What the task requires: Word for word, retype the lines from the one containing "Switch to Constant Bus Cycle Time tab" to the one containing "Task: Click the yellow" below, keeping both end lines and dropping the pictures.
* * *
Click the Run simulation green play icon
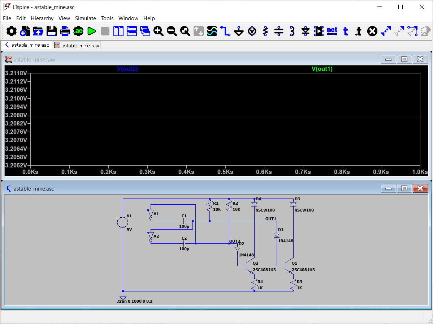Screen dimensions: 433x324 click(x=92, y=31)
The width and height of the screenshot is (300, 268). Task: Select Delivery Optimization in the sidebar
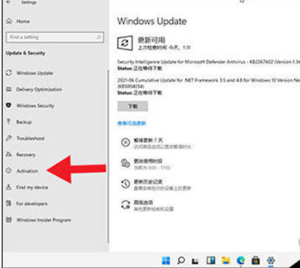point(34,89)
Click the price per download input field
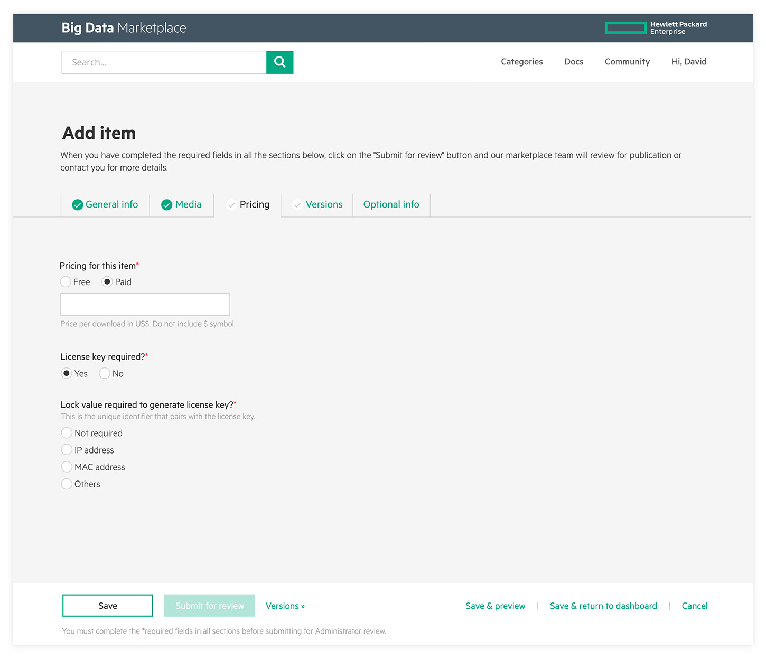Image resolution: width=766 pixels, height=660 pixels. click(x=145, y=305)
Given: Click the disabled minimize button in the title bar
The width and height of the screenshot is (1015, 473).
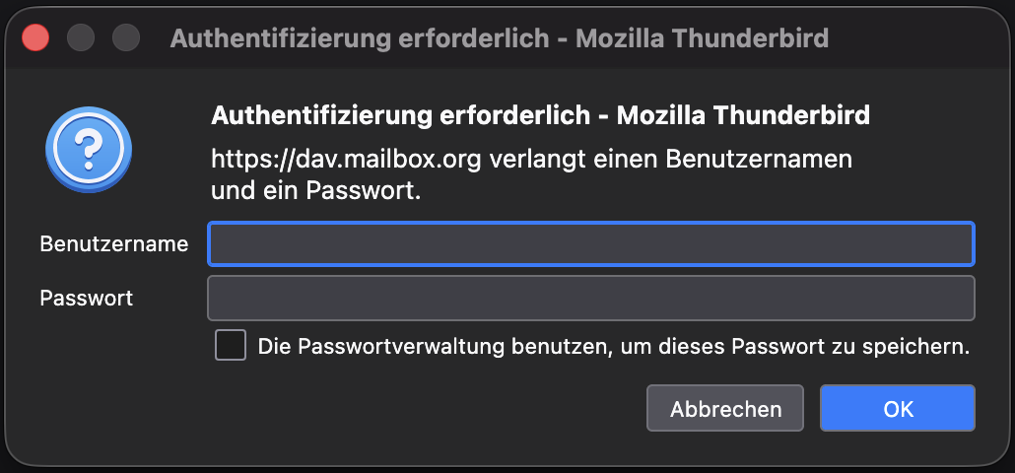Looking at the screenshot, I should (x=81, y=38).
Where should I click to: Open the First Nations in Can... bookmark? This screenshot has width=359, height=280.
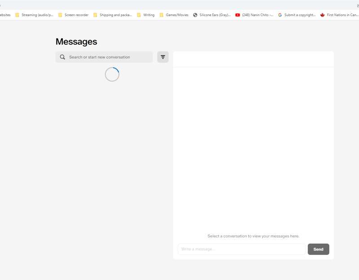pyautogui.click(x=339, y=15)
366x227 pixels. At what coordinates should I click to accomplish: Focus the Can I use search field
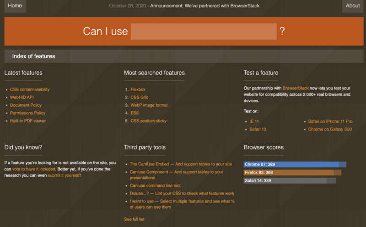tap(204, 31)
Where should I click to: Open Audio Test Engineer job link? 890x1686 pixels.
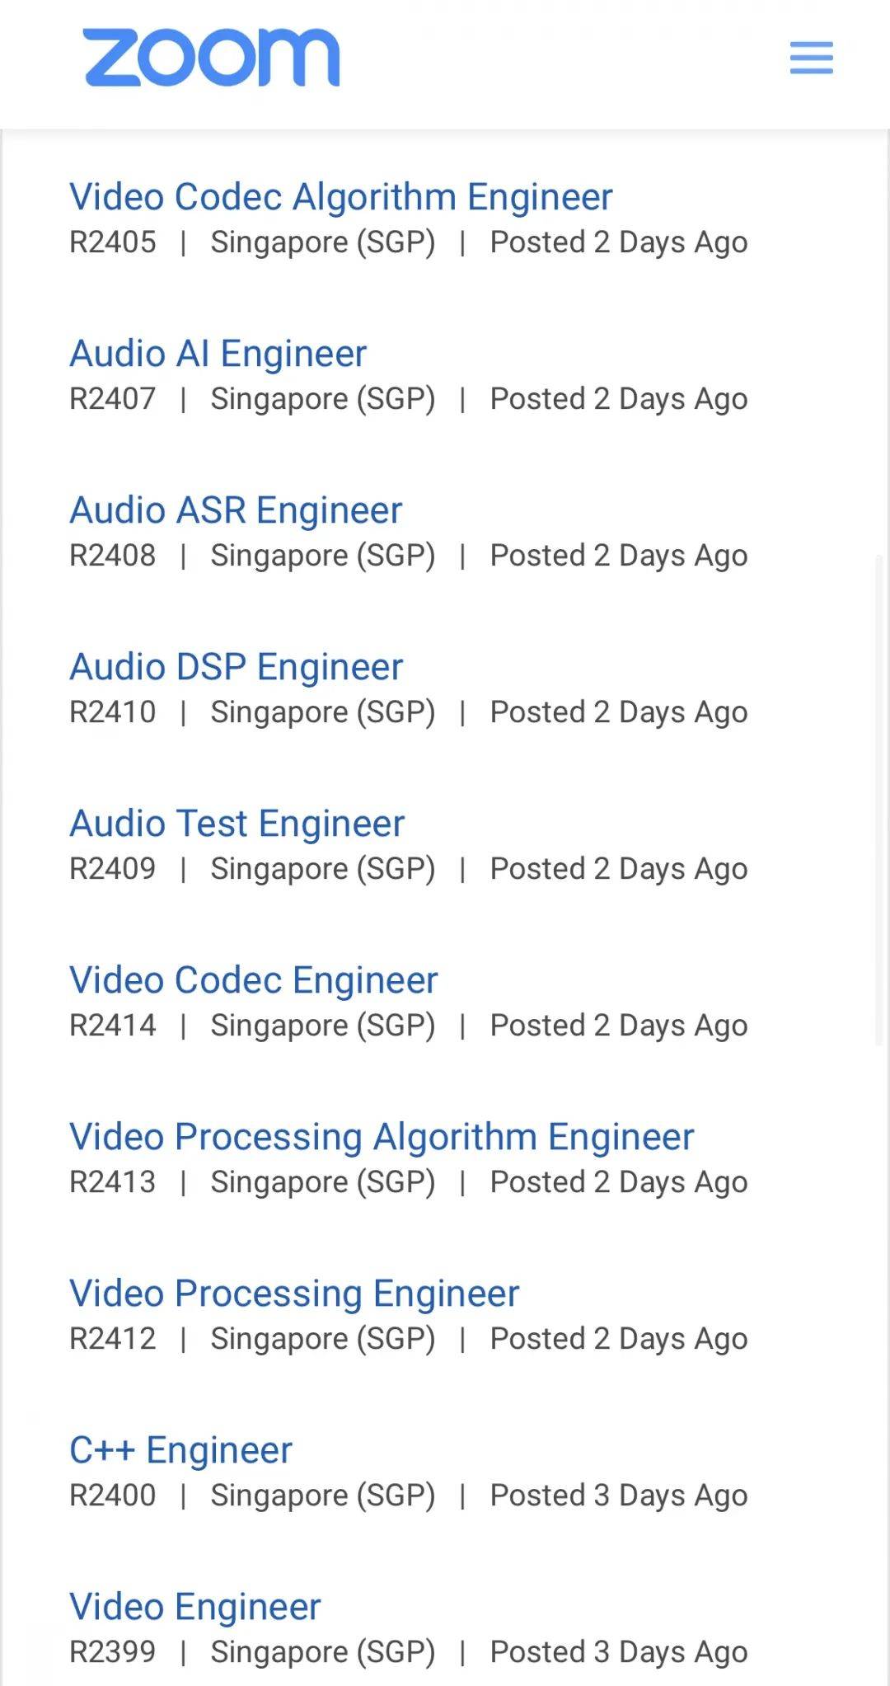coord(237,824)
* * *
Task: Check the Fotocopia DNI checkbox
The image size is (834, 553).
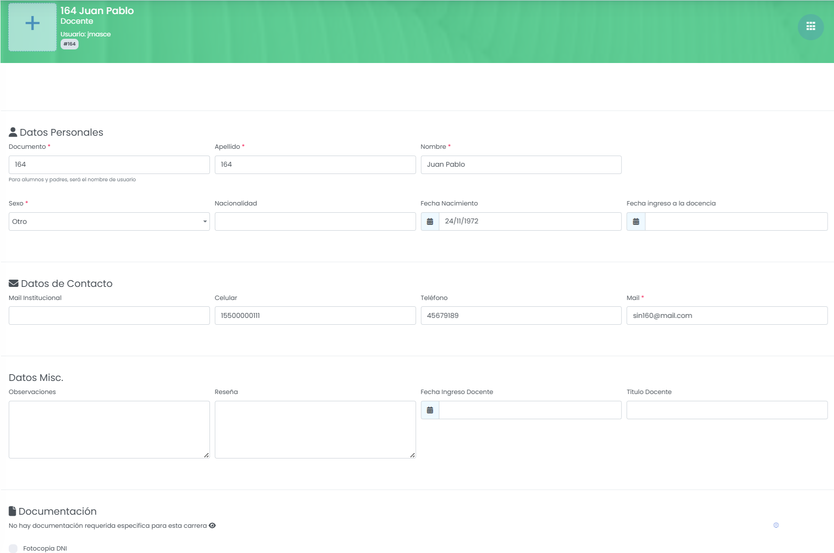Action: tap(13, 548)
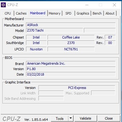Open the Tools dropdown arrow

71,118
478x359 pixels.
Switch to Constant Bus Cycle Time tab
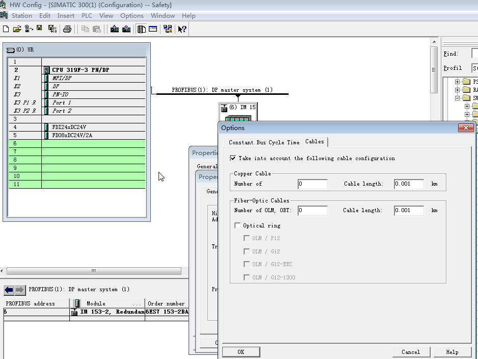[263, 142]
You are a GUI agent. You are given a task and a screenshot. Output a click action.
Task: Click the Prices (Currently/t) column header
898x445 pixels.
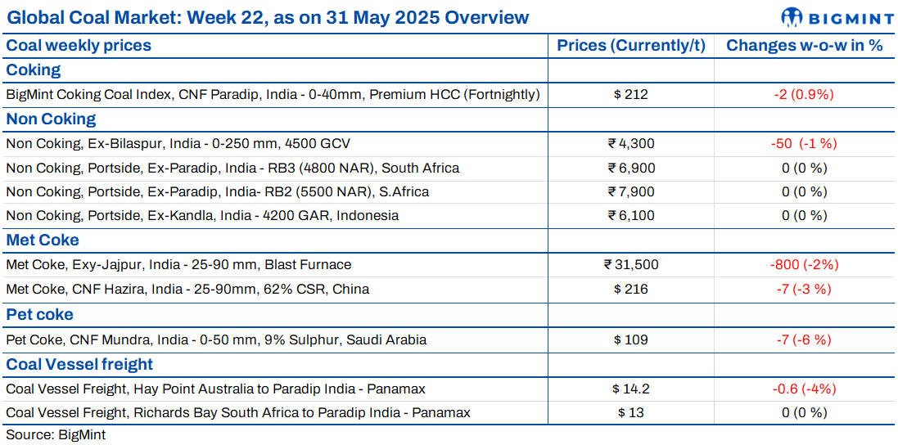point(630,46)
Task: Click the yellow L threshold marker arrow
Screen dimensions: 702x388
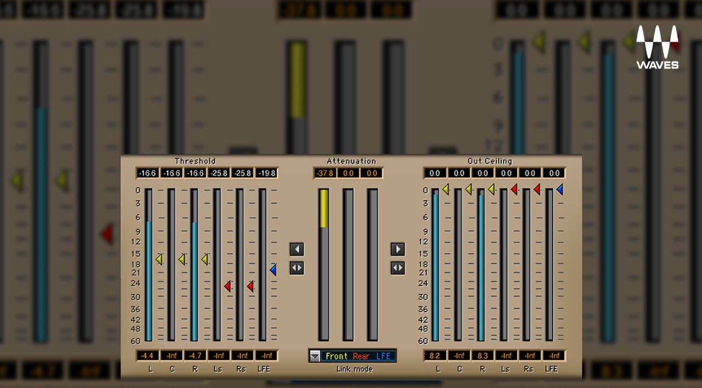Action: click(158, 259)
* * *
Written answer:
Switch to Constant Bus Cycle Time tab
[263, 142]
You are a GUI agent. You are given a task and a screenshot. Output a click action.
Task: Click the Prices (Currently/t) column header
898x445 pixels.
point(630,46)
Task: Click the yellow L threshold marker arrow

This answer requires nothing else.